Perhaps more significantly than just the history of it, Moviola editing as you will see was highly external — every aspect of the process was a broad physical gesture in space and time. A bin is physically a bin, a splice is physically a splice, and you have to physically rewind using muscle power to get from the end of a reel back to the beginning, and so on.
Strange to say, given the nature of the cinematic medium, there has never been a film made which explains all the details of Moviola editing from the lab to the finished cut. We hope to fix that before it is too late!
The crew feel this film has the potential to be useful and informative to many different audiences – from film students, historians, museums and those generally interested in the history of cinema or how films are made. It will demonstrate key processes which would have been undertaken on some of the most important films in history, and will forever preserve the methods and craft of film editing in this way for future generations.
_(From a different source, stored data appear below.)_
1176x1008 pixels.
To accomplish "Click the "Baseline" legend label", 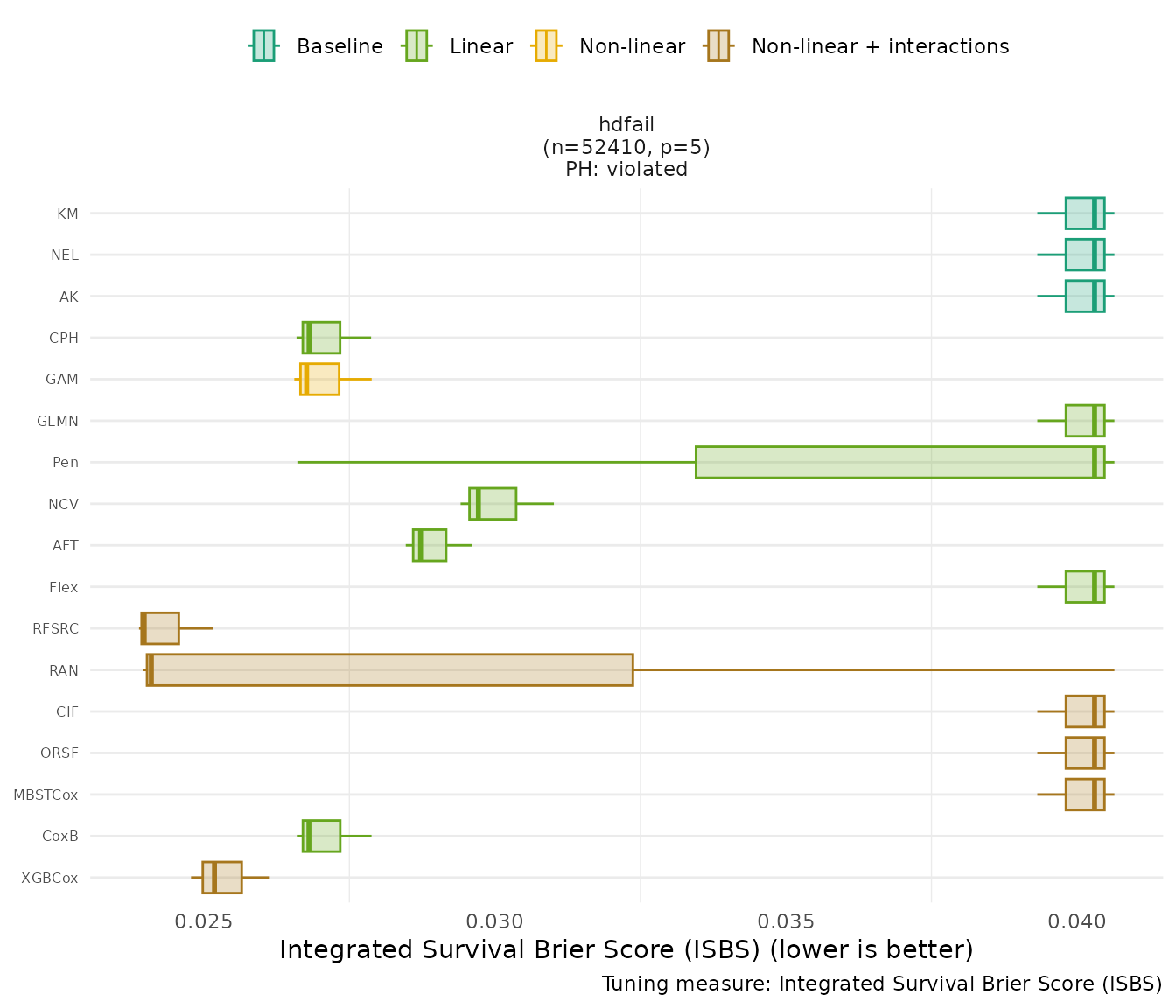I will pyautogui.click(x=340, y=46).
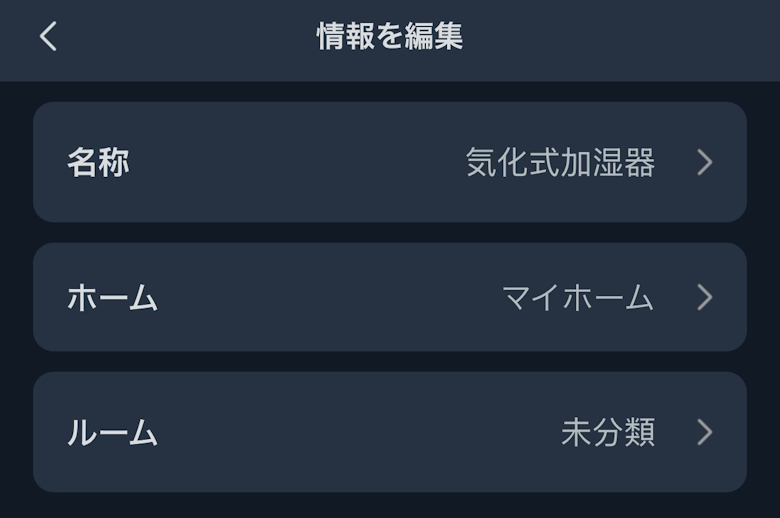Tap the back arrow icon
This screenshot has height=518, width=780.
pyautogui.click(x=48, y=37)
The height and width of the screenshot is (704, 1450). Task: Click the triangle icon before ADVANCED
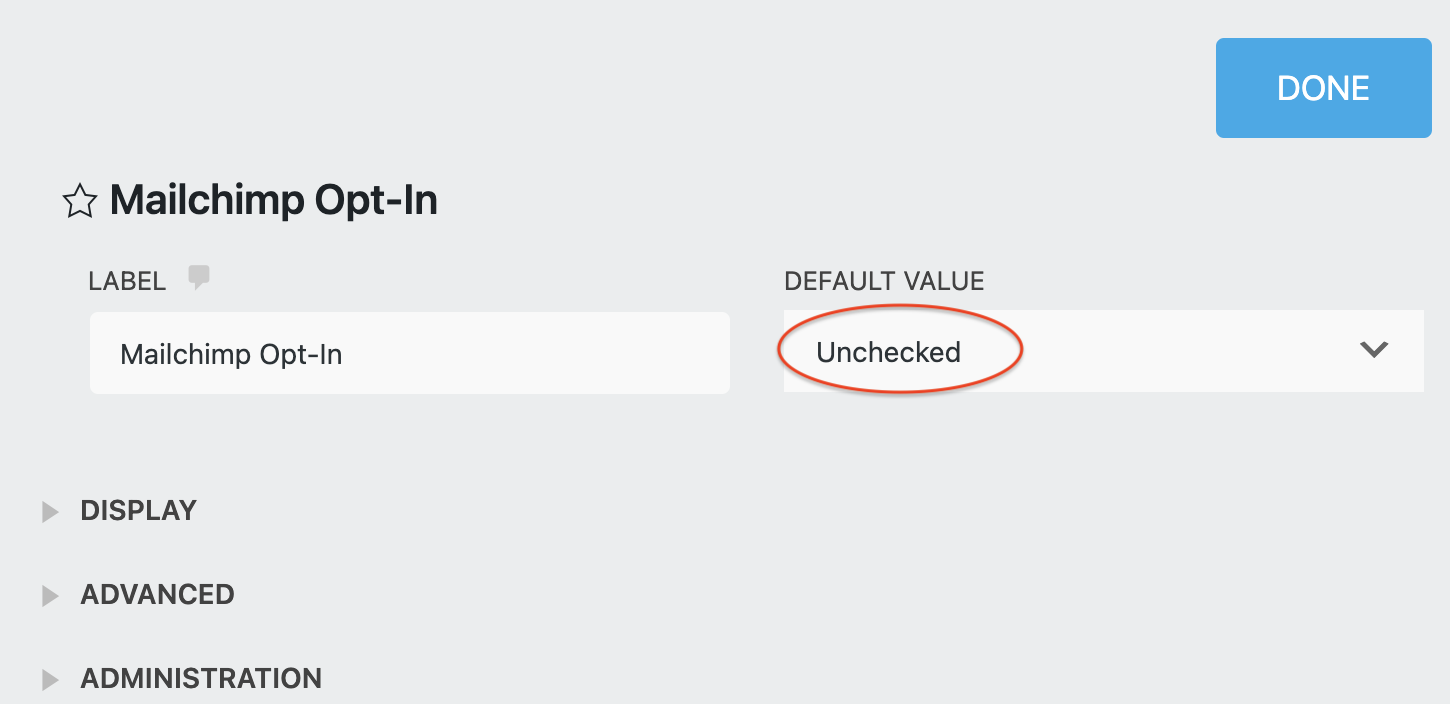(x=50, y=595)
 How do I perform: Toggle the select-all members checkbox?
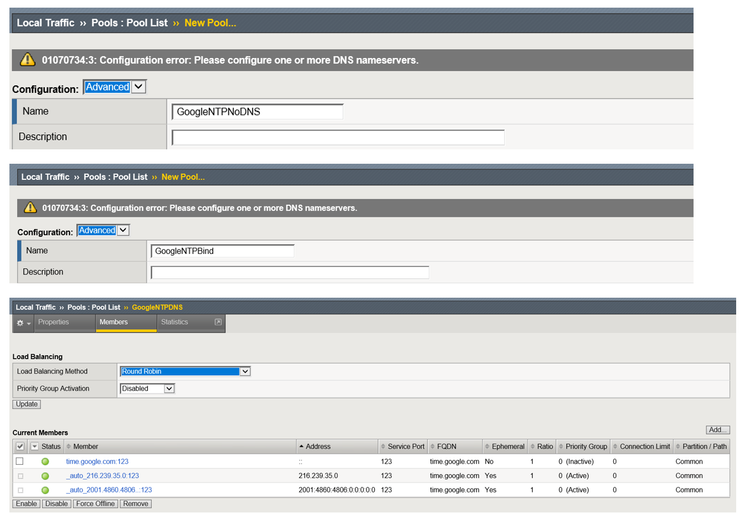[20, 446]
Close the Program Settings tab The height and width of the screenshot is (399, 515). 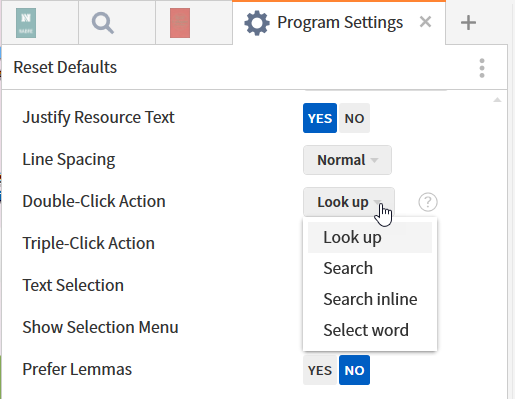425,22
Walter Murch is one of the most famous names in film and sound editing. He has worked as film and sound editor on many acclaimed films including American Graffiti (1973), The Godfather: Part II (1974), The Conversation (1974), Julia(1976), Apocalypse Now (1979), for which he won an Oscar, The English Patient (1996), which won him a double Oscar in both film and sound editing, The Talented Mr. Ripley (1999), Cold Mountain (2003). Murch also directed Return to Oz (1985) at Elstree Studios and helped work on the restoration of Orson Welles’s classic Touch of Evil (1998).
For our film Walter has written the treatment, and is going to be on screen throughout, cutting footage with the Moviola, and demonstrating the techniques used by film editors, with his assistant editor Dan Farrell who worked in the cutting room with Walter on Return to Oz, The English Patient, The Talented Mr. Ripley, Cold Mountain and most recently on the documentary Coup 53 (2019).
Walter and Dan will once again re-team to edit a scene from one of Mike Leigh’s films.
Howard Berry has been Head of Post-Production at the University of Hertfordshire’s School of Creative Arts for seventeen years, where he has taught digital film editing to well over 1000 students. A recipient of both the University’s Tutor of the Year and Inspirational Lecturer of the Year awards, Howard was also a finalist at the 2021 Broadcast Tech Innovation Awards for the remote post-production editing workflow he co-designed with EditShare. He has worked as a VFX editor on numerous films including Scott Pilgrim vs The World, Green Zone, Sherlock Holmes and Kick-Ass, and relished the opportunity to use a Steenbeck while assisting VFX on The Dark Knight and Hellboy II.
Howard has been undertaking film production history research for over a decade, and co-created an oral history archive of interviews with people who worked at the studios in Elstree and Borehamwood. Howard has personally interviewed Simon Pegg, Jan Harlan, Christiane Kubrick, Brian Blessed, Joe Turkell and Steven Spielberg. He remains a close friend of the Kubrick family and has worked as a consultant to their archive and Warner Bros. for the past ten years.
Howard will be directing and producing this documentary.
Mike Leigh is a highly acclaimed English film and theatre director, screenwriter and playwright. His most notable works include the black comedy-drama Naked (1993), for which he won the Best Director Award at Cannes, the Oscar-nominated, BAFTA- and Palme d’Or-winning drama Secrets & Lies (1996), the Golden Lion-winning working-class drama Vera Drake (2004), and the Palme d’Or-nominated biopic Mr. Turner (2014). His most recent film Peterloo was released in 2018.
Mike is very kindly allowing us to use his film archive to provide a wonderful drama scene for Walter and Dan to edit. Mike will also be appearing in the film, to view the initial edit and discuss the cut with Walter, as well as returning to view the final edit and bring his own invaluable director’s eye to the process. We are hugely grateful to Mike’s generosity and support for this project.